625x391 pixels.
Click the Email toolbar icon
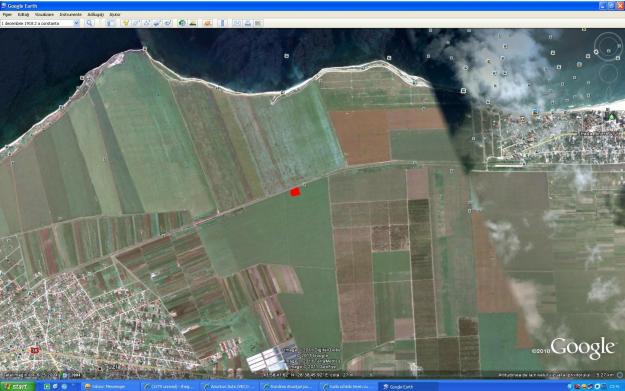click(237, 23)
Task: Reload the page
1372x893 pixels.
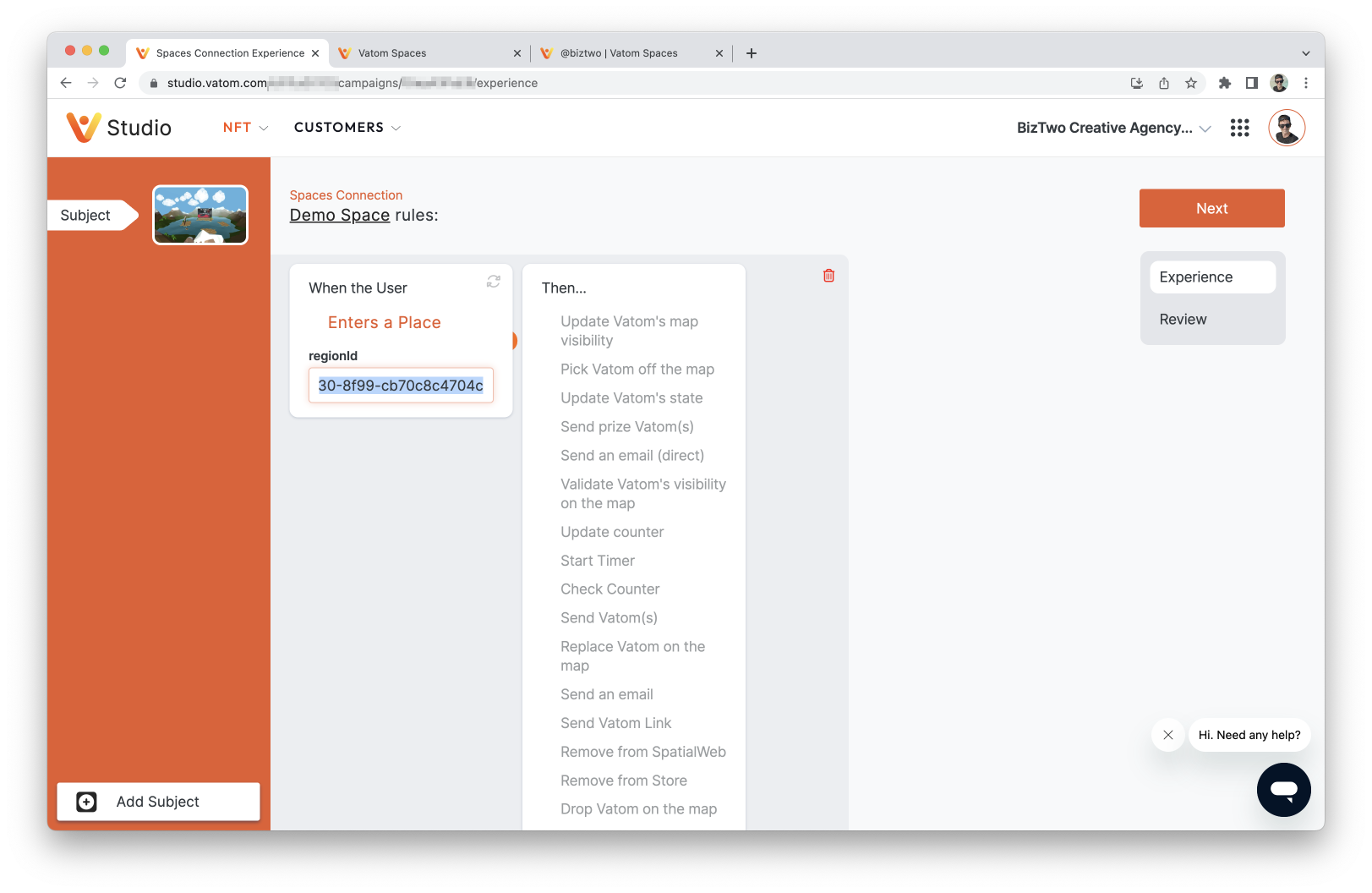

▸ **Brief**: What you return should match the entries word for word, pictures aside.

▸ **Exercise response**:
625x391 pixels.
Click the Email toolbar icon
click(237, 23)
Task: Reload the page
1372x893 pixels.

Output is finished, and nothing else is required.